FIG. 6 is a flowchart for explaining a process executed by an arithmetic processing unit 47.

FIG. 7 is a characteristic diagram of effective output with respect to ON duty.

FIG. 8 is a waveform chart for explaining the operation of the embodiment.

FIG. 9 is a system diagram of a conventional example.

FIG. 10 is a circuit diagram of a sensor control structure and a sensor control circuit of a conventional wide range air-fuel ratio sensor 32A that is insensitive to NO.

FIG. 11 is a circuit diagram of a sensor control structure and a sensor control circuit for a wide range air-fuel ratio sensor 32B of a conventional type that is sensitive to NO.

[Explanation of symbols]

 3 heater 4 heater applied voltage adjusting means 5 heater current detecting means 6 heater applied voltage detecting means 7 gas temperature range determining means 8 heater applied voltage control means 11A, 11B sensor body 25A, 25B sensor control circuit 28 heater 28A, 28B heater 29 fixed Voltage source 29A, 29B Constant voltage source 32A, 32B Wide range air-fuel ratio sensor 41A, 41B Heater control unit 42 Differential amplification amplifier 43 Heater current detection circuit 47 Operation processing unit 48 Heater applied voltage adjustment unit

Claims (1)

[Claims] 1. A heater for heating a sensor, a means for adjusting an applied voltage to the heater, a means for detecting an actual heater current and a heater applied voltage, respectively, and a detected value of the heater current is a predetermined value or more.
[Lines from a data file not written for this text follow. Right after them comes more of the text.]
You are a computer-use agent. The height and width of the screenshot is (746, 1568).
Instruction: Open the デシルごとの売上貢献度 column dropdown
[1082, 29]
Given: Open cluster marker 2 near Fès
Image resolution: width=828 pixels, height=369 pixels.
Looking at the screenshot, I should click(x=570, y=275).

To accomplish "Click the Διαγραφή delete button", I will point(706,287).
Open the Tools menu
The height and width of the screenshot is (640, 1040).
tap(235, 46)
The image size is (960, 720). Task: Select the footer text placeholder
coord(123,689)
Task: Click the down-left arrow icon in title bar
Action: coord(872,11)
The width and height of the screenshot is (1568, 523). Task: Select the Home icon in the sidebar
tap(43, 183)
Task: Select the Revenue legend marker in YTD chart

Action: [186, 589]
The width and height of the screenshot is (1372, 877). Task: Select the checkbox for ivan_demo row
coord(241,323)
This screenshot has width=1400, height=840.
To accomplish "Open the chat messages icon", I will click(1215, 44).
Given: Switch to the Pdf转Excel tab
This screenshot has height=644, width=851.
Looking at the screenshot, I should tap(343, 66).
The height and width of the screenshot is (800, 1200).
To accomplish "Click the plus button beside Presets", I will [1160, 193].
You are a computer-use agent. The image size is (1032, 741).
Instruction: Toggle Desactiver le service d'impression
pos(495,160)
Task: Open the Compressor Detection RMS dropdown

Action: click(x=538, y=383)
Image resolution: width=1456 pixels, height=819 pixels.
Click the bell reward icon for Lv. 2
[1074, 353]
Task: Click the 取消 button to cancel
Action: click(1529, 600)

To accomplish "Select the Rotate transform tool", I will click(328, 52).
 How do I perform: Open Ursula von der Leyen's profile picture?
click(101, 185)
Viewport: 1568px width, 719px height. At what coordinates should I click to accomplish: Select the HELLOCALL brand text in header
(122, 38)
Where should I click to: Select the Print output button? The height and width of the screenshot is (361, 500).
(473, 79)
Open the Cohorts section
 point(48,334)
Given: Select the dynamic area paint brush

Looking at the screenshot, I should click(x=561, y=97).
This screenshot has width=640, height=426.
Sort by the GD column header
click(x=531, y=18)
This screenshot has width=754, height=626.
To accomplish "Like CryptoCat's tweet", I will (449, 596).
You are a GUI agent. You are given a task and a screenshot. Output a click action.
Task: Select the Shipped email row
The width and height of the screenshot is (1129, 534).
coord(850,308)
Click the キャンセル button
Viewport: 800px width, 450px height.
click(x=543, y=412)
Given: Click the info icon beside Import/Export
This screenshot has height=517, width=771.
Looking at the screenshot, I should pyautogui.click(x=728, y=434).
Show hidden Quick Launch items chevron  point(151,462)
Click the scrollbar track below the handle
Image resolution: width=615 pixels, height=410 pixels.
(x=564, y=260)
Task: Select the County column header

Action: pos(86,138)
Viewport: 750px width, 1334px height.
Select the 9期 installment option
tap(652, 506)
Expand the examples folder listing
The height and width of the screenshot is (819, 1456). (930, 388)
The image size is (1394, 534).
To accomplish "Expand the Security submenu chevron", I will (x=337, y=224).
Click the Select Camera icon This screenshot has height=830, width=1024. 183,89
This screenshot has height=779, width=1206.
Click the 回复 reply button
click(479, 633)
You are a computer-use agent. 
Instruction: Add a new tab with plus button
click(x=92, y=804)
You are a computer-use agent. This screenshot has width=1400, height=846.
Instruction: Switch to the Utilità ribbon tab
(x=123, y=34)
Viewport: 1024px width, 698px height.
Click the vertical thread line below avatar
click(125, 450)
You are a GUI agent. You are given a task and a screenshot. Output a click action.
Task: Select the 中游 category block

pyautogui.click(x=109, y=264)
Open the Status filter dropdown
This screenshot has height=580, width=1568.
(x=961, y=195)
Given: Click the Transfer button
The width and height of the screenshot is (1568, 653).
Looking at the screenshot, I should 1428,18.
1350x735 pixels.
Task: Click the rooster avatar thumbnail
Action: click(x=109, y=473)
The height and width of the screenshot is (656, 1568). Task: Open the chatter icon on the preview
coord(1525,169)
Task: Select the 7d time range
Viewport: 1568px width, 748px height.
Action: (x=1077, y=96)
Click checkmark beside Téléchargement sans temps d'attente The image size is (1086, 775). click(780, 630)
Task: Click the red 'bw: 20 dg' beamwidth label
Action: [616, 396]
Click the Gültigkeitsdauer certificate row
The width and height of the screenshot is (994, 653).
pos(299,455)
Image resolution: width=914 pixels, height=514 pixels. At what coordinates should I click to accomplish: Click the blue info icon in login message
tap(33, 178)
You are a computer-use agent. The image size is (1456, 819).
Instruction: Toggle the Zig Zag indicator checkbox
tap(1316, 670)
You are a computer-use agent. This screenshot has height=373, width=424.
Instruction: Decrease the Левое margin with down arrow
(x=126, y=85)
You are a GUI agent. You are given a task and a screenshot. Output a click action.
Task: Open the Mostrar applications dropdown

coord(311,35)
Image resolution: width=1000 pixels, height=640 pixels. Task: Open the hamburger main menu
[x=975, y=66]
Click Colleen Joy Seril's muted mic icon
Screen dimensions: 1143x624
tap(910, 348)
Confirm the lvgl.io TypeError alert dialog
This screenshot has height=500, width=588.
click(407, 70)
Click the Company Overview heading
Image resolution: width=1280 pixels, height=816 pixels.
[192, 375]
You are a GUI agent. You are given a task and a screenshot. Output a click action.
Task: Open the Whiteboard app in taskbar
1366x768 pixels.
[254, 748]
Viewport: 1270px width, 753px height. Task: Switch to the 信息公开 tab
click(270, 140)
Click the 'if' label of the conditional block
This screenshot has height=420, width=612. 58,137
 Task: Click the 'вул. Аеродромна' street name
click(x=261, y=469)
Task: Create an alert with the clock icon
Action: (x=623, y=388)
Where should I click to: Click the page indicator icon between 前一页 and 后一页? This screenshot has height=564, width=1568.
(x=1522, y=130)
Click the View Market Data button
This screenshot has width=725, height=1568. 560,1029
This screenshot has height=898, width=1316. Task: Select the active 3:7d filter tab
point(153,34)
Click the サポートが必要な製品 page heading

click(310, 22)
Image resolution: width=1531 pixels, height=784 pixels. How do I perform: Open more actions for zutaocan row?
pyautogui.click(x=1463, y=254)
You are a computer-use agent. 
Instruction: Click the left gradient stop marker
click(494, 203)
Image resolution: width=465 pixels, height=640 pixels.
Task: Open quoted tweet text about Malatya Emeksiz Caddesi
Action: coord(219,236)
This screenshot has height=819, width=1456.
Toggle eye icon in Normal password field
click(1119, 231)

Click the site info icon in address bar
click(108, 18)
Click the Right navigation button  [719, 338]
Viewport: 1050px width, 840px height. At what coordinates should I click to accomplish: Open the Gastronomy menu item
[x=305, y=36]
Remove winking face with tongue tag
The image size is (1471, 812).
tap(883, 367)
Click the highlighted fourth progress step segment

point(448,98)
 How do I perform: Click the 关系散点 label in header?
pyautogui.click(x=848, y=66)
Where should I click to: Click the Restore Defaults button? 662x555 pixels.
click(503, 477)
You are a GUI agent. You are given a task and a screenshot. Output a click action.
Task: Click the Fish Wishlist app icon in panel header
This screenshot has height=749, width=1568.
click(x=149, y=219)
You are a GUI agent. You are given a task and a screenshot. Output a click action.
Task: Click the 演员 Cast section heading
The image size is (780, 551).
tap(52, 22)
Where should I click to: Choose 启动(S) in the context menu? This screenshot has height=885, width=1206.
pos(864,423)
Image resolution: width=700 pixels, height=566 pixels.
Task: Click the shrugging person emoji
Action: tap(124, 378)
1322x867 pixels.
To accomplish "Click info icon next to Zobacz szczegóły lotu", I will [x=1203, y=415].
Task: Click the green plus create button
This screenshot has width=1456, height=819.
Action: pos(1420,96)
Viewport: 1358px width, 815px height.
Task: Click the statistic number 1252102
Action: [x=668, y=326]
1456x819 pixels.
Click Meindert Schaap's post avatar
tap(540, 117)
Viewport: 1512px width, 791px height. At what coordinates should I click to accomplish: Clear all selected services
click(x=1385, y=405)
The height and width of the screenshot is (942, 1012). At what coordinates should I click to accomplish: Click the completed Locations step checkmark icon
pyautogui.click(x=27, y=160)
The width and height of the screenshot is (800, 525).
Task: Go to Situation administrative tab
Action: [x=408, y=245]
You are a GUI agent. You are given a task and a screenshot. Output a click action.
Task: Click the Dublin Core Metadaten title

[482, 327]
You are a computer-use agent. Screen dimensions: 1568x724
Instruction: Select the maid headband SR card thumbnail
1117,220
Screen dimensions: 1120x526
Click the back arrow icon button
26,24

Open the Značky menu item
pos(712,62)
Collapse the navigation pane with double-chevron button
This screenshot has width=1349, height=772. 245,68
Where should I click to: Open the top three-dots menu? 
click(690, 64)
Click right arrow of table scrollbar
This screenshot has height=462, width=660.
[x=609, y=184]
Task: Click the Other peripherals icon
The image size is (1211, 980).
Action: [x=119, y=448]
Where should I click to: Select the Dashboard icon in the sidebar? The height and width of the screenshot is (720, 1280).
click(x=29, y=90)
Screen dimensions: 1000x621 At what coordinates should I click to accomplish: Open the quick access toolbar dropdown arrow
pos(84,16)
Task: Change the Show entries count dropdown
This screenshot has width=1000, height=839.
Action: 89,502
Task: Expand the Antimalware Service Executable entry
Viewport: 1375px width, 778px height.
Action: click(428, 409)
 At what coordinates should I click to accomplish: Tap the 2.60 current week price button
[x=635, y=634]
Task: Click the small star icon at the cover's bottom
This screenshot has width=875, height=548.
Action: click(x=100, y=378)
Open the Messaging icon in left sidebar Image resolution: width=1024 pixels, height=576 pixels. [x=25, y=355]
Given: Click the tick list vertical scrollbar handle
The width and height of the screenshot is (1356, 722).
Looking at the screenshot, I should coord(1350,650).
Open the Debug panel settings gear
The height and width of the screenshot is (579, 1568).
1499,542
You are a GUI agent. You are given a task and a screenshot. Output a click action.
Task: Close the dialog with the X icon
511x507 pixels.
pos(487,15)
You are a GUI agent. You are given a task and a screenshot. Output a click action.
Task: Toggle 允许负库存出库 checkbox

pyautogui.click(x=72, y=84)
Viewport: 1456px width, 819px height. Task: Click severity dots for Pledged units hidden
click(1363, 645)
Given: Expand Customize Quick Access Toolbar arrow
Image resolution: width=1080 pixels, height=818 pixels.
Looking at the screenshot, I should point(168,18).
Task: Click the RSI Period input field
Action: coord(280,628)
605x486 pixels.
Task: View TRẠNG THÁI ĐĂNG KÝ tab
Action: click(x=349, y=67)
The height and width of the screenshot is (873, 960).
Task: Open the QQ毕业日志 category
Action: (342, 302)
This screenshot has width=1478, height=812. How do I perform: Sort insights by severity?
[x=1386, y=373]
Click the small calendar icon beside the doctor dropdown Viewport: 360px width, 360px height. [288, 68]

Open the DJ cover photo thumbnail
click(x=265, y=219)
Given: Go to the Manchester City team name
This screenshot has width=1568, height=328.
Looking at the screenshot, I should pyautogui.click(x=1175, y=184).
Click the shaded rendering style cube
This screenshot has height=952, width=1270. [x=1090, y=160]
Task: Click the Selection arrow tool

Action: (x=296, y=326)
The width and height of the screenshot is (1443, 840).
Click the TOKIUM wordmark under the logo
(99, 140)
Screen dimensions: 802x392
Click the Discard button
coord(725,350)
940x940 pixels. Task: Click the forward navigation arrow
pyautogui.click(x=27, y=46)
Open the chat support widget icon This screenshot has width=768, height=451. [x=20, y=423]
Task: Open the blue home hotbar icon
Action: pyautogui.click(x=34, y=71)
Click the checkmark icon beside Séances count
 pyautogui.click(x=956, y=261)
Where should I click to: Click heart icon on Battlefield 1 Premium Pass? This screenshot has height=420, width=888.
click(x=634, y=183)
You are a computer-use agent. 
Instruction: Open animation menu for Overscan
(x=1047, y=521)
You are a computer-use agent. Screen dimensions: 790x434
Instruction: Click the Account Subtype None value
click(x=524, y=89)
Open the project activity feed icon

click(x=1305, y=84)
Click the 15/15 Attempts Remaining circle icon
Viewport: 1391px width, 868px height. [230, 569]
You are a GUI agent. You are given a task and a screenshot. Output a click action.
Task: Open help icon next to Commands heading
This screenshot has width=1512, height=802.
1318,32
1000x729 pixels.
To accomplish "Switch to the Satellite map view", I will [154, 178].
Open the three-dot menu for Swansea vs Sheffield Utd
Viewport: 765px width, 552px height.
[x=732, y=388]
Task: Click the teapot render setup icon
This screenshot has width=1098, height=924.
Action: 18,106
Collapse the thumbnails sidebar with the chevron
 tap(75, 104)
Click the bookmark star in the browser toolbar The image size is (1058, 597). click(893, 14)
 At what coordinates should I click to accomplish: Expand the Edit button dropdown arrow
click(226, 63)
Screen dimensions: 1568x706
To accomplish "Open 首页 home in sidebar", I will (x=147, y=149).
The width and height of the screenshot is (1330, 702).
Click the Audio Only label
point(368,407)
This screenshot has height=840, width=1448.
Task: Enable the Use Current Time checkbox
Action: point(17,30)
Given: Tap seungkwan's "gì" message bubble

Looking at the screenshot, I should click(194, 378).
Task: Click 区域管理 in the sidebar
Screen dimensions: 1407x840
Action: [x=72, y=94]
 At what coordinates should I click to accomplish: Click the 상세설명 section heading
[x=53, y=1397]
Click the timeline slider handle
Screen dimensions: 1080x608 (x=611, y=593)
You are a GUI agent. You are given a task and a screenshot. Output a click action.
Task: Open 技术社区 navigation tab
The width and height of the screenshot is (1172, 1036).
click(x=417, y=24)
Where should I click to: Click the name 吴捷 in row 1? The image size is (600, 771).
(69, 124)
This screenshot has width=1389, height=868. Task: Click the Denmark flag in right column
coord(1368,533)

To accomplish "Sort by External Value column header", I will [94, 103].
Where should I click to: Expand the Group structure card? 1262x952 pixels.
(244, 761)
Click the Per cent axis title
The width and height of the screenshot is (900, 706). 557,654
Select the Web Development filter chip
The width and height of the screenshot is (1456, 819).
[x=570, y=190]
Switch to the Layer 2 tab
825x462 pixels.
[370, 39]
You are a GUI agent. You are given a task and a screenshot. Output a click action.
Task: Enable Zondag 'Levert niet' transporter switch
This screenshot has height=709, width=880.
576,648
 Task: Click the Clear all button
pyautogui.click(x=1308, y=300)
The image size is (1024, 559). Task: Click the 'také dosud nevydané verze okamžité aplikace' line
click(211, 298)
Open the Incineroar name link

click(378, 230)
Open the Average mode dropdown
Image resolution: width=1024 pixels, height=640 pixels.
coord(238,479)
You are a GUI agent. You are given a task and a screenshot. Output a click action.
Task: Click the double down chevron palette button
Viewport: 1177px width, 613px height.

A means for determining whether the heater applied voltage is constant when the heater current is equal to or higher than a predetermined value based on the determination result, and the heater current and the heater applied voltage are detected when the heater current is lower than the predetermined value. Calculate the heater resistance from the value,
Determine the control amount so that this heater resistance is constant,
A wide range air-fuel ratio sensor, characterized in that it is provided with means for outputting this to the heater applied voltage adjusting means.